1977-1986: Les années théâtre

« Date essentielle: en 1978, Pierre Romans me propose de jouer aux Amandiers de Nanterre dans La Comtesse sanglante, un Gilles de Rais au féminin. Après plusieurs tentatives avortées, je m’épanouis enfin au théâtre. Le cinéma, c’est merveilleux. Mais, quand on a dépassé le narcissisme, les gâteries, les compliments et qu’on aime jouer, c’est assez chiant, finalement. On ne fonctionne que par petits bouts, au gré du réalisateur. De celui-ci j’attends avant tout qu’il soit sympathique. Ainsi, On n’est pas sorti de l’auberge [1982] ne restera pas dans les annales, mais Max Pécas était un homme délicieux, bien plus correct que certains metteurs en scène plus cotés. Pour l’agent que j’avais à l’époque, je n’étais pas un cadeau. Pour un film, il a même dit que j’étais à Katmandou afin de filer le rôle à quelqu’un de plus docile. »

1987-1996: La vie sans Pauline

« Durant l’été 1988, je perds ma fille Pauline. On me demande souvent comment j’ai tenu moralement. Mais j’avais mon autre fille et mon fils, dont la petite Anna est née un mois plus tard. La vie a repris le dessus. Ce qui m’a beaucoup aidée aussi, ce sont les ateliers cinéma à Nîmes, que j’avais commencés un mois avant la catastrophe. J’y ai rencontré des jeunes qui m’ont apporté beaucoup de chaleur. Et, un an plus tard, je renouvelais l’expérience en mettant sur pied les Ateliers de créations audiovisuelles et scéniques (Acas), à Sommières (Gard). Les jeunes artistes sont toujours venus vers moi. Comme Marion Vernoux, en 1993, avec Personne ne m’aime. J’ai besoin que ça bouge, que ça grouille autour de moi. »
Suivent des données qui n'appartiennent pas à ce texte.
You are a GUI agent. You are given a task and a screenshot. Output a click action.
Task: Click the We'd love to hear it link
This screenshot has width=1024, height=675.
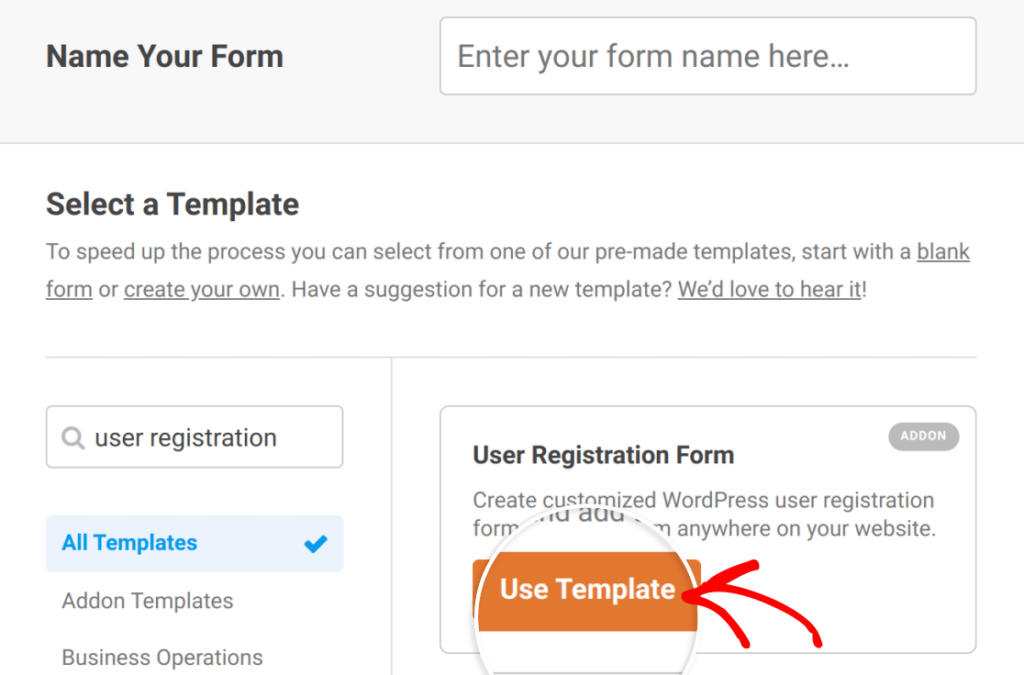click(769, 289)
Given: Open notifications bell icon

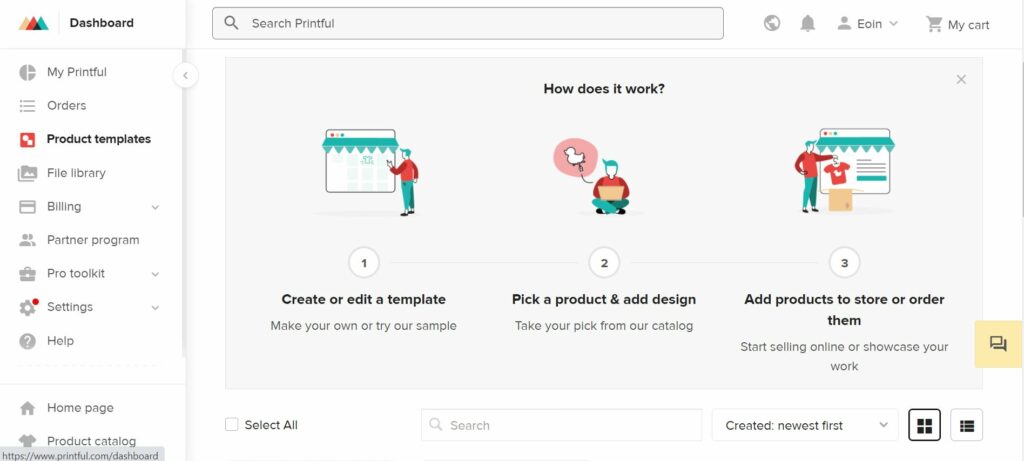Looking at the screenshot, I should tap(808, 24).
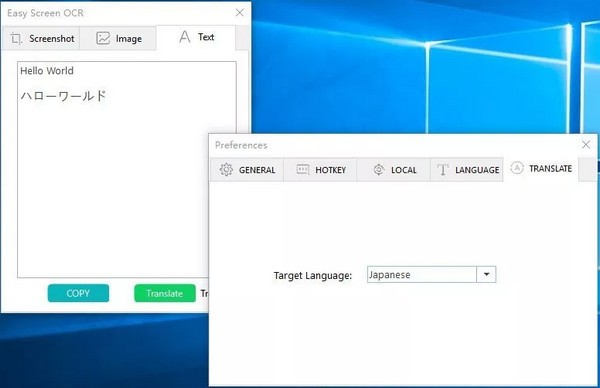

1997-2006: Les cheveux blancs

« En 2003, on me remet un césar d’honneur. Très émouvant. Plutôt que de remercier mes parents, je me suis adressée à mes petits-enfants. Les producteurs des Petites Vacances [Olivier Peyon, 2006], touchés par ce discours, ont pensé à moi pour me proposer le rôle principal du film, une grand-mère perdue. D’où ces cheveux très blancs, que j’ai gardés depuis. Et puis, l’année dernière, je rencontre un vrai succès populaire avec Prête-moi ta main [Eric Lartigau], où je retrouve Charlotte Gainsbourg, plus de vingt ans après L’Effrontée – un autre succès, c’est dire si notre collaboration fonctionne à merveille. Bref, cette décennie se termine plutôt bien. »

2007-2057: Les rôles comme ils viennent

« En septembre, je tourne dans deux films: Mes amis, mes amours, de Lorraine Levy, d’après le roman de son frère [Marc], et Nos 18 Ans, d’Eric Assous, où je serai la mère de Michel Blanc, une grand-mère un peu exubérante. Pas de premiers rôles, mais cela n’a pas d’importance. Un personnage comme celui des Petites Vacances suffit à mon bonheur. C’est grâce à ce film que Samuel Labarthe m’a proposé de réaliser, à la rentrée, un documentaire sur moi. J’en suis extrêmement flattée. Pour mes cinquante autres années de carrière, c’est un bon début! »

50 ans de cinéma

26 octobre 1938 Naissance à Nîmes.

1957Les Mistons, de François Truffaut, et Le beau Serge, de Claude Chabrol.

1960Les Bonnes Femmes, de Claude Chabrol.

1969La Fiancée du pirate, de Nelly Kaplan.

1973La Maman et la putain, de Jean Eustache.

1986 César de la meilleure actrice dans un second rôle pour L’Effrontée, de Claude Miller.

1987Masques, de Claude Chabrol.

1994Personne ne m’aime, de Marion Vernoux.

2006Prête-moi ta main, d’Eric Lartigau.